Task description:
Nothing but the lines from the one with "The image size is (892, 607)." through the end of the data should be set down, each exactly as written, and no picture should be included.

Data for the task:
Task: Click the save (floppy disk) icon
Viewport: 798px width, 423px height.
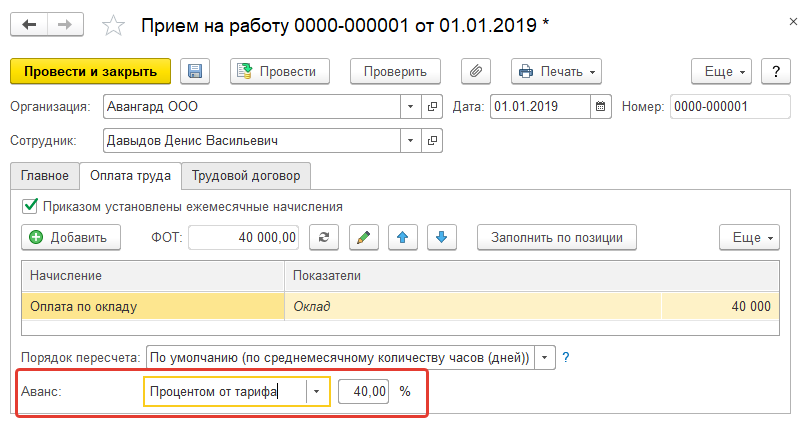Action: coord(194,71)
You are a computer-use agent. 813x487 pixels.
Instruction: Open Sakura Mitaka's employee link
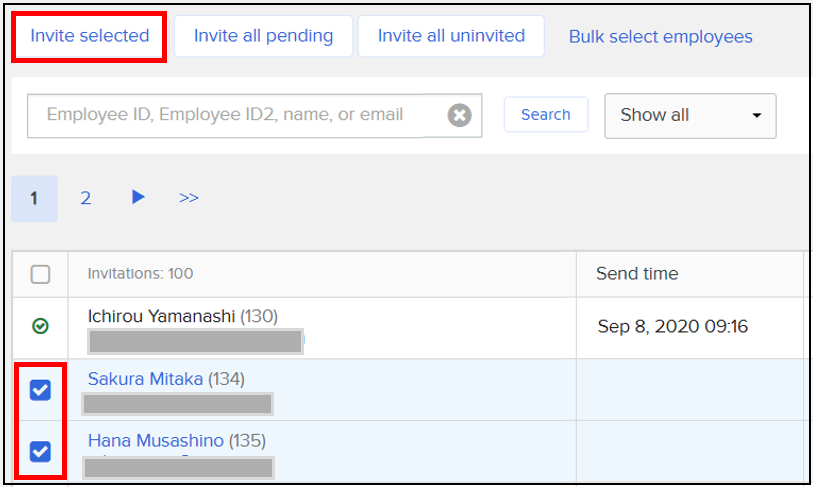click(x=145, y=379)
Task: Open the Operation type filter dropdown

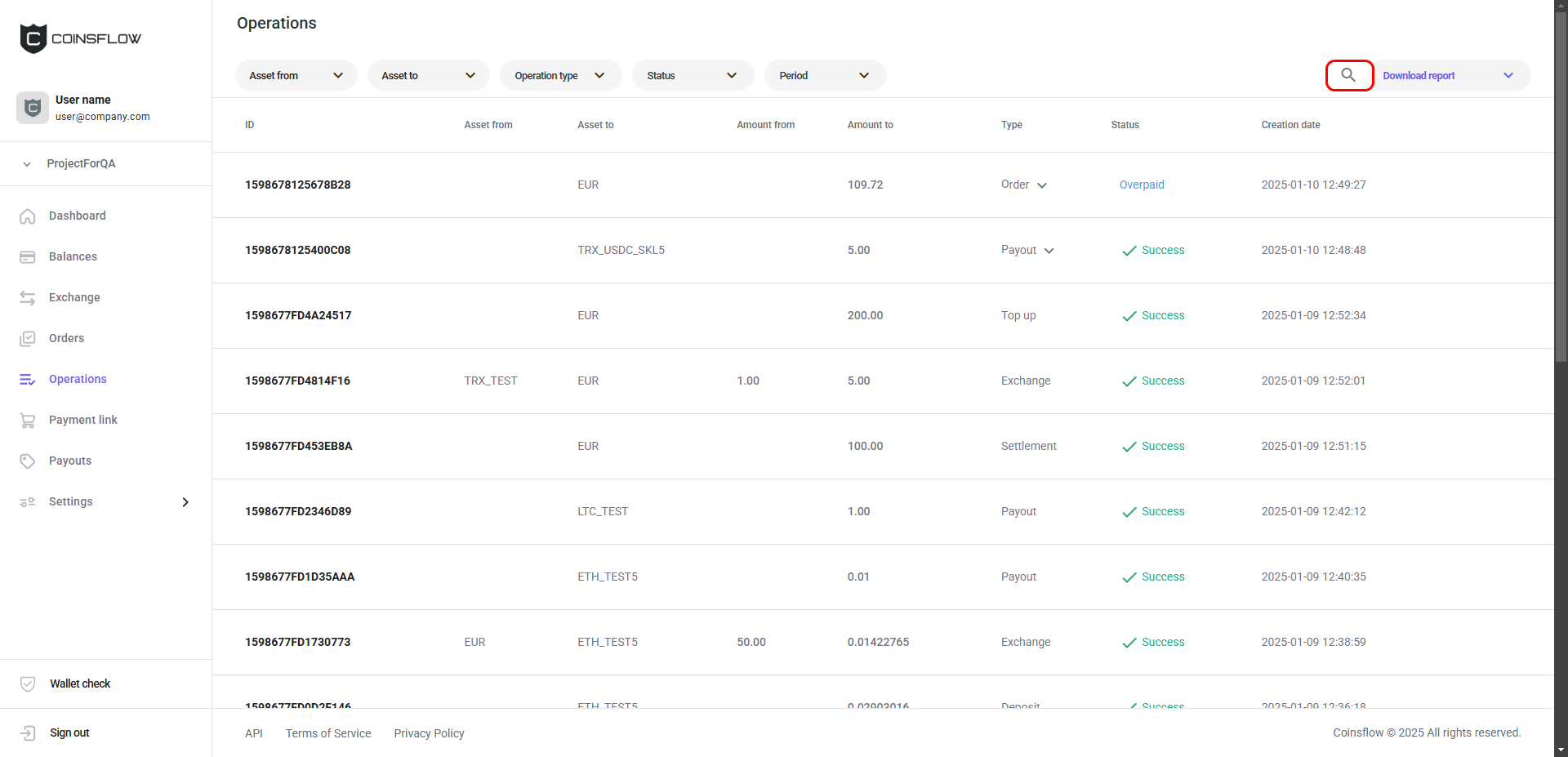Action: [x=560, y=76]
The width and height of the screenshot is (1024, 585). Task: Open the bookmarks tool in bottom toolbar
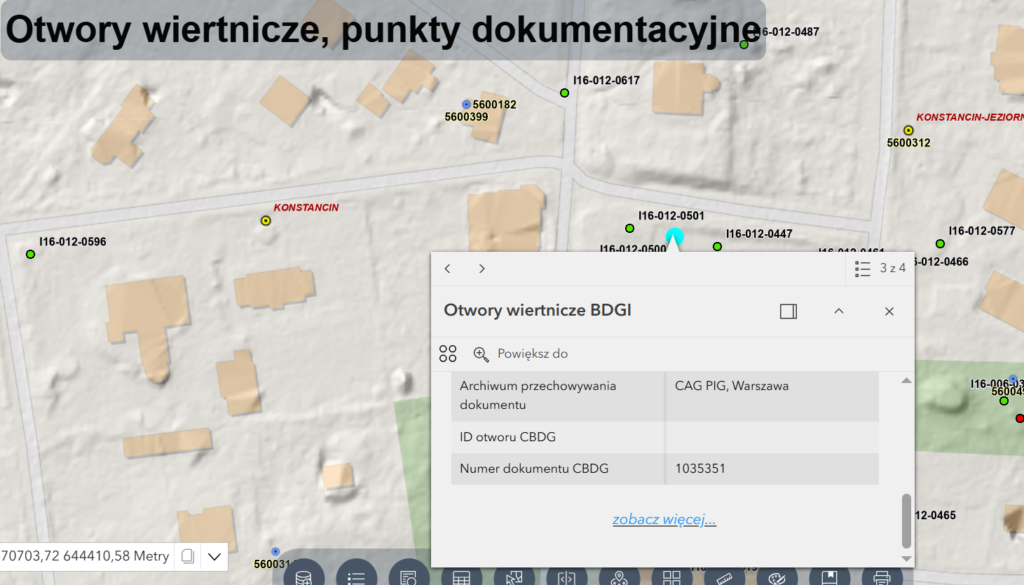point(829,576)
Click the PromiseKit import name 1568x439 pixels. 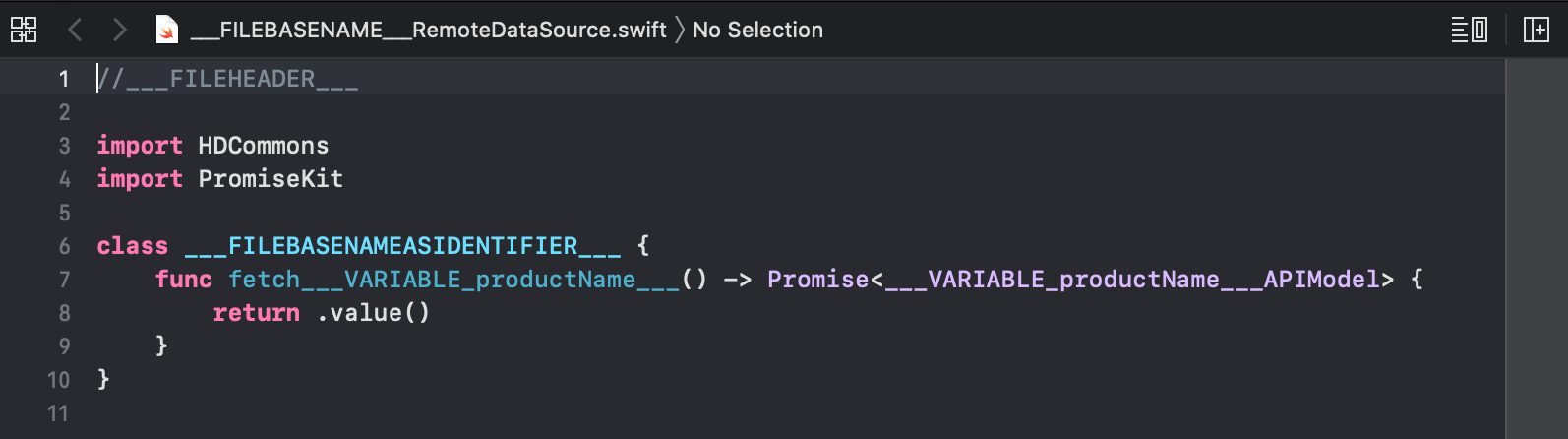[271, 179]

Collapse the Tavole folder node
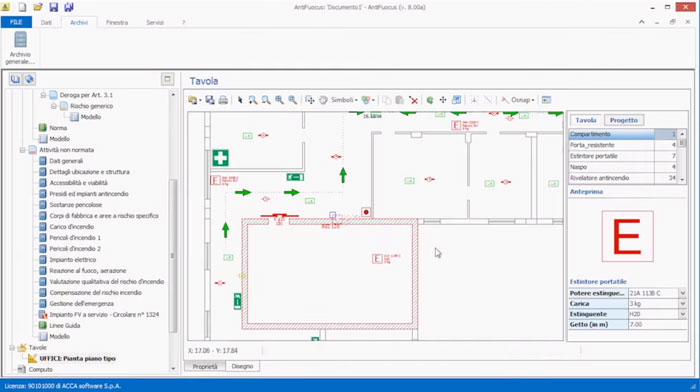coord(12,347)
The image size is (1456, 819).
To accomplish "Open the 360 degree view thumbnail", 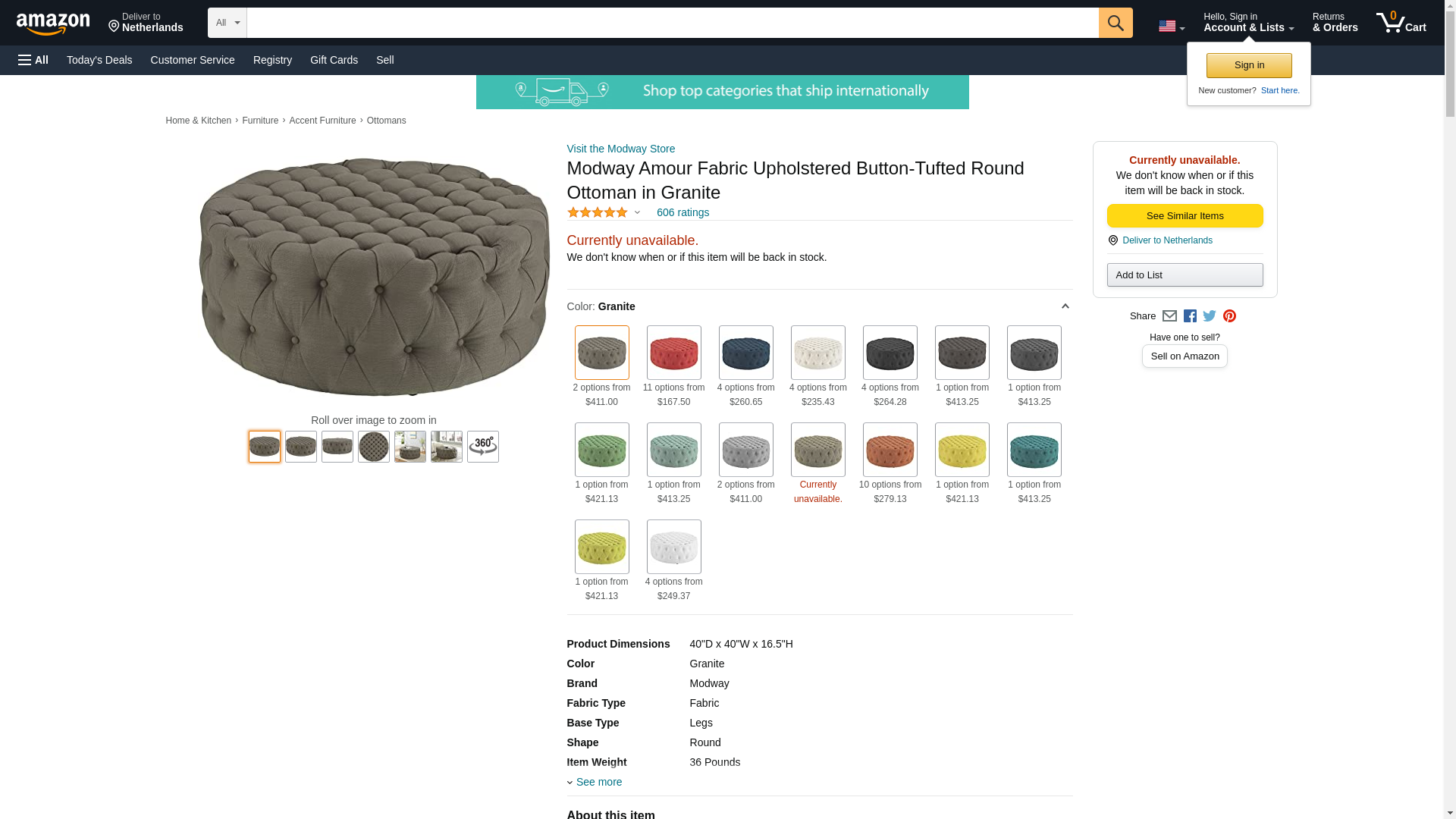I will pyautogui.click(x=482, y=447).
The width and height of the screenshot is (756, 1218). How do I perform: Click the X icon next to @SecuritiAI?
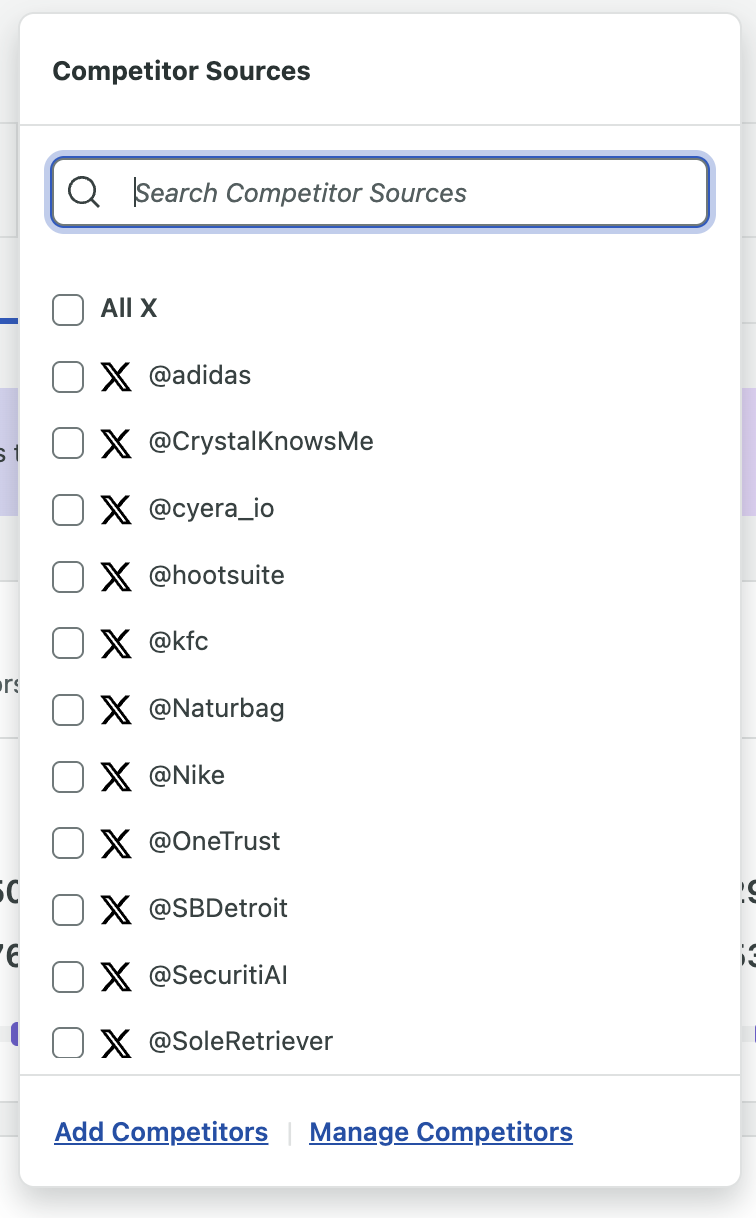tap(117, 976)
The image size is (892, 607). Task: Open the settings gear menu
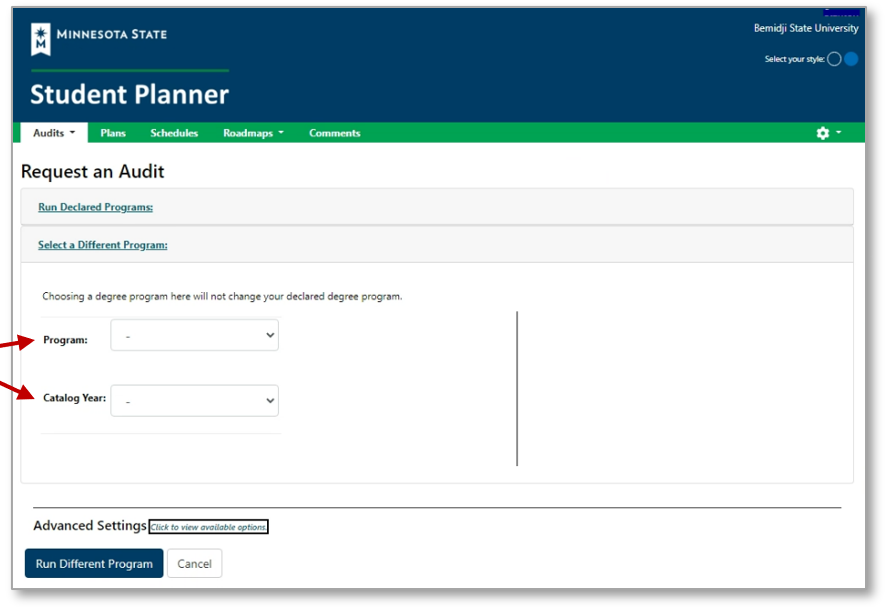[x=823, y=133]
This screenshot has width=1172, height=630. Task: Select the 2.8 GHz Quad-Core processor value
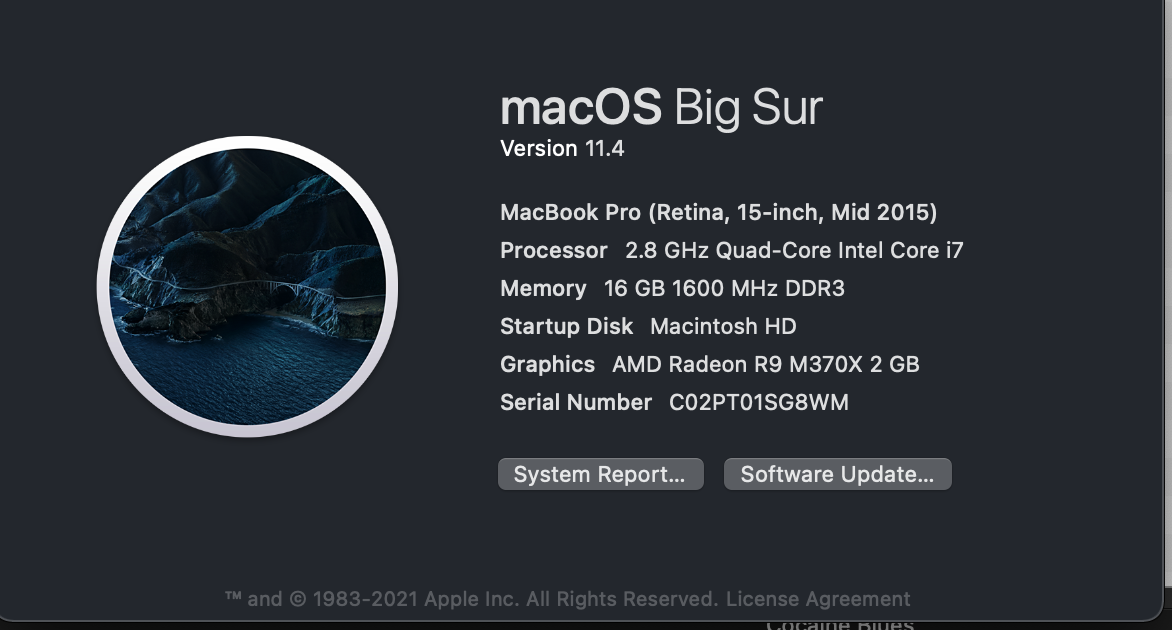794,250
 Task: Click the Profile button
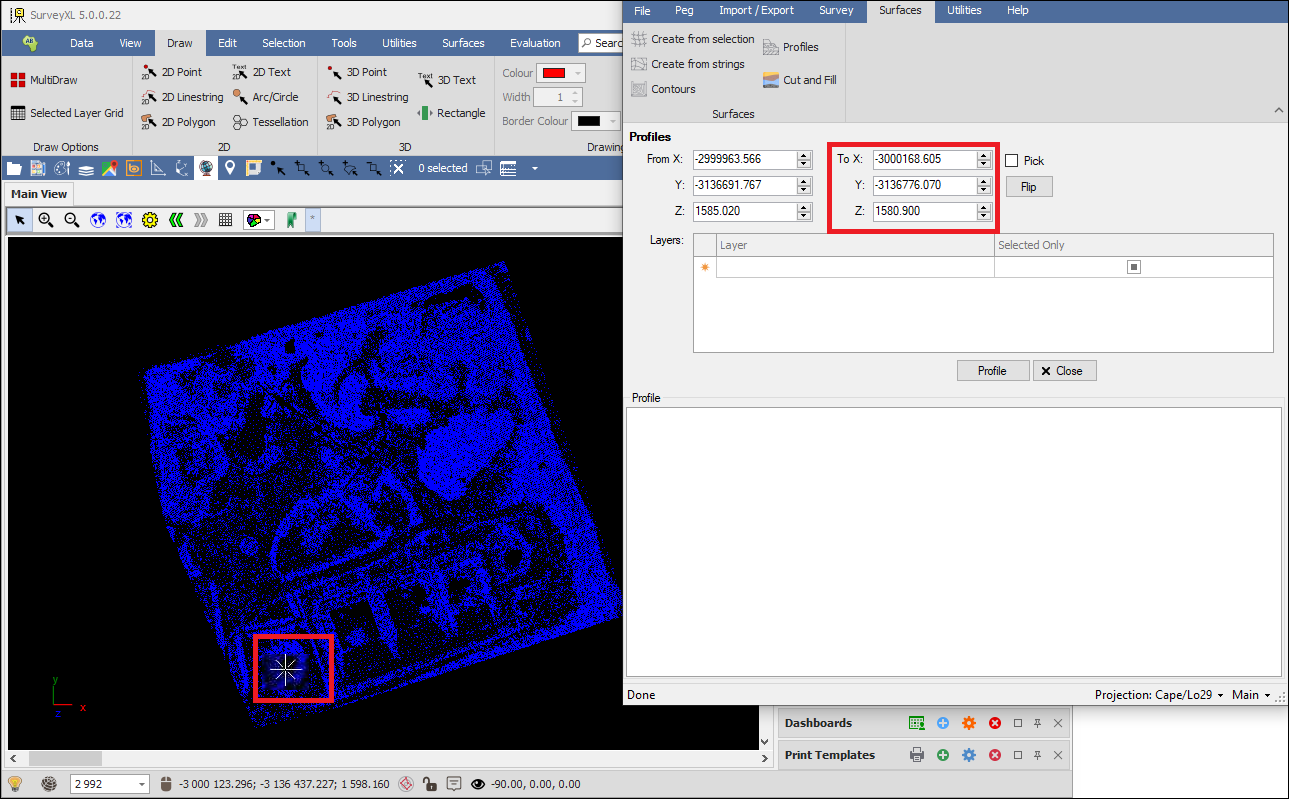click(x=992, y=371)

Result of the task:
The image size is (892, 607). Task: Open the settings gear menu
[x=823, y=133]
This screenshot has width=1172, height=630. Task: Select the 2.8 GHz Quad-Core processor value
794,250
 Task: Click the Profile button
click(x=992, y=371)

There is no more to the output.